Sue O’Sullivan, federal Ombudsman for Crime Victims, say the provision is important in holding offenders accountable for each life taken. It may therefore build public confidence in the justice system.

Symbolic impact:

“The Criminal Code is like a pyramid,” says Gary Clewley, a former Crown attorney who often represents police officers in court. “It’s important what happens at the top. It’s important that the most serious offences are treated in the most serious fashion. That sets a standard for everything else.”


(Safe Streets and Communities Act, which received royal assent on March 3, 2012, and other laws)

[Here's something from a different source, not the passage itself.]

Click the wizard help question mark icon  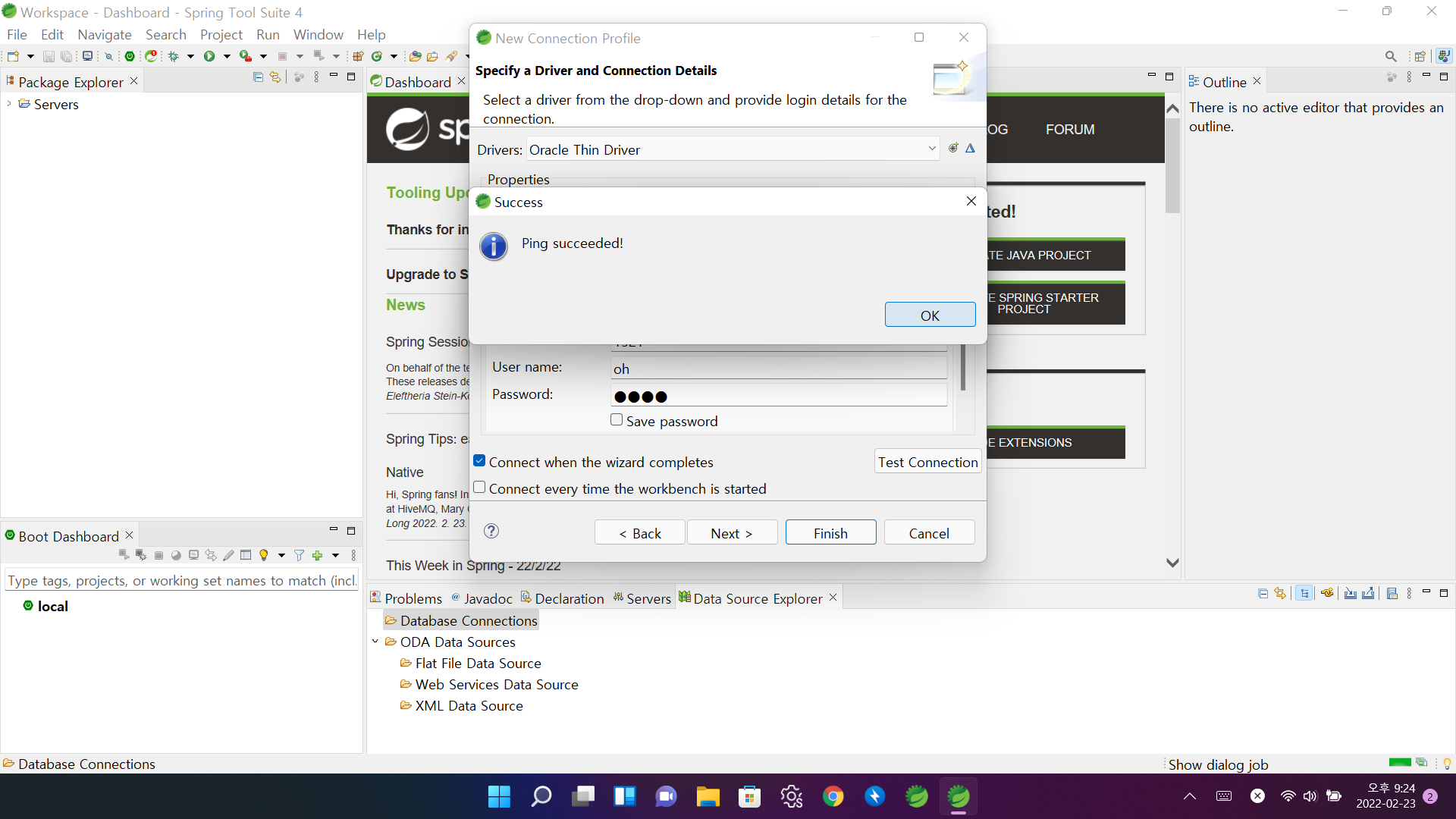click(491, 531)
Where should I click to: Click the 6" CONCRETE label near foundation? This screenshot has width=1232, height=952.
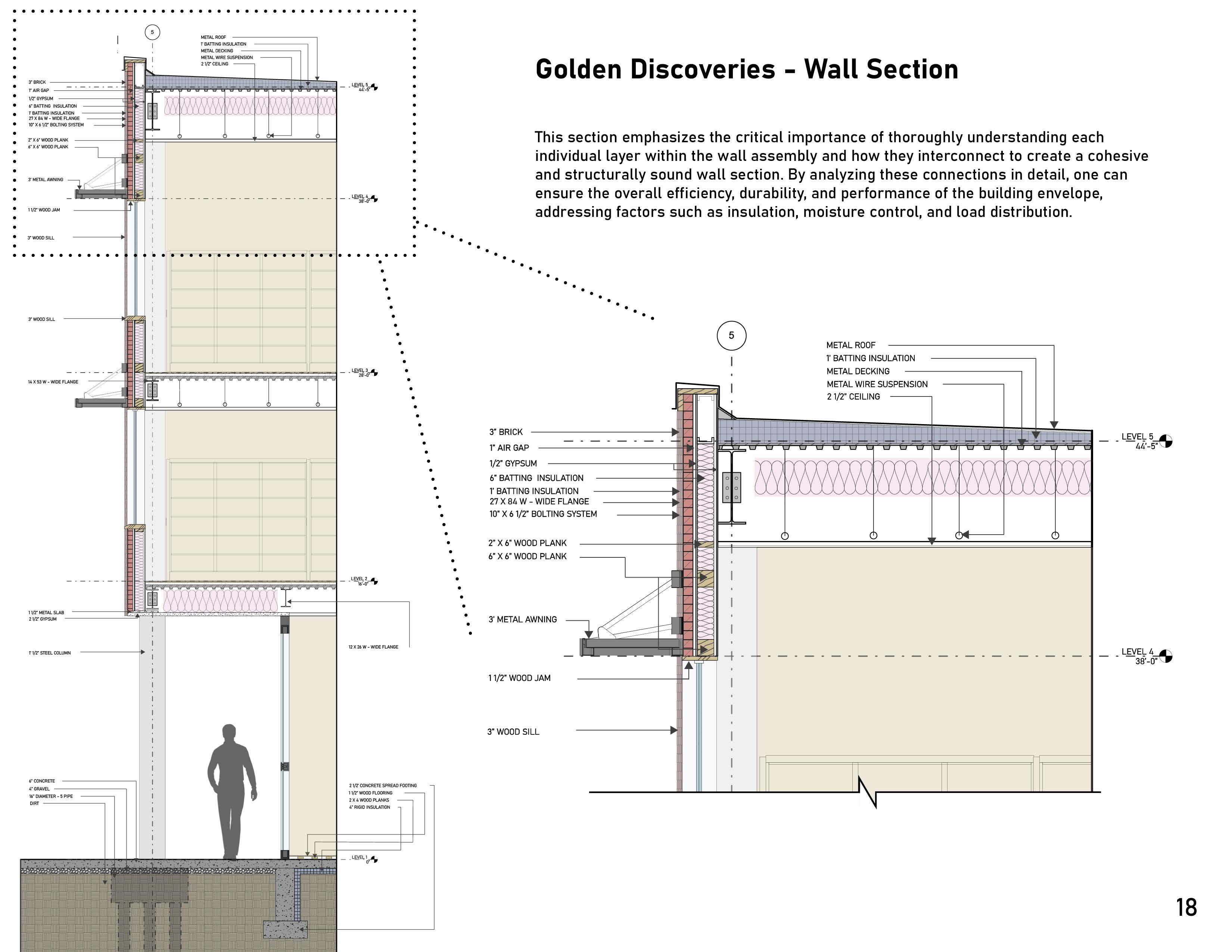(x=42, y=781)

Why it’s a fundamental change:

It’s critical to making Canada more of an incarcerating nation. It’s also critical to reducing the power of judges over sentencing, and asserting Parliament’s views on fit sentences.

How it works:

Canada has long had mandatory minimums, but under the Conservative government they have become near-ubiquitous in drug offences, sexual crimes against children and gun crimes. Growing six marijuana plants brings at least six months in jail (there was no minimum before). Possession of child pornography has a six-month minimum (up from 45 days established by the Liberals in 2005). Illegal possession of a loaded handgun (or with ammunition nearby) brings at least three years on a first offence, five years on a second one.


There may be some deterrence. Some justice officials say word is out among criminals that carrying a gun on the street means three years in jail. (Academic studies suggest mandatory minimums are ineffective deterrents; Mr. Clewley, the former Crown attorney, says studies can’t show what crimes people would have committed but for a tough law.)

There are more trials, as people try to avoid an automatic jail sentence. That means more burdens on the courts, Crowns and legal aid, which haven’t added enough infrastructure to keep up, justice officials say. New mandatory minimum sentences also mean more prisoners, and greater costs for the corrections system. In the U.S., mandatory minimums, especially for drug crimes, fuelled that country’s surge to its status as the world’s leader in incarceration.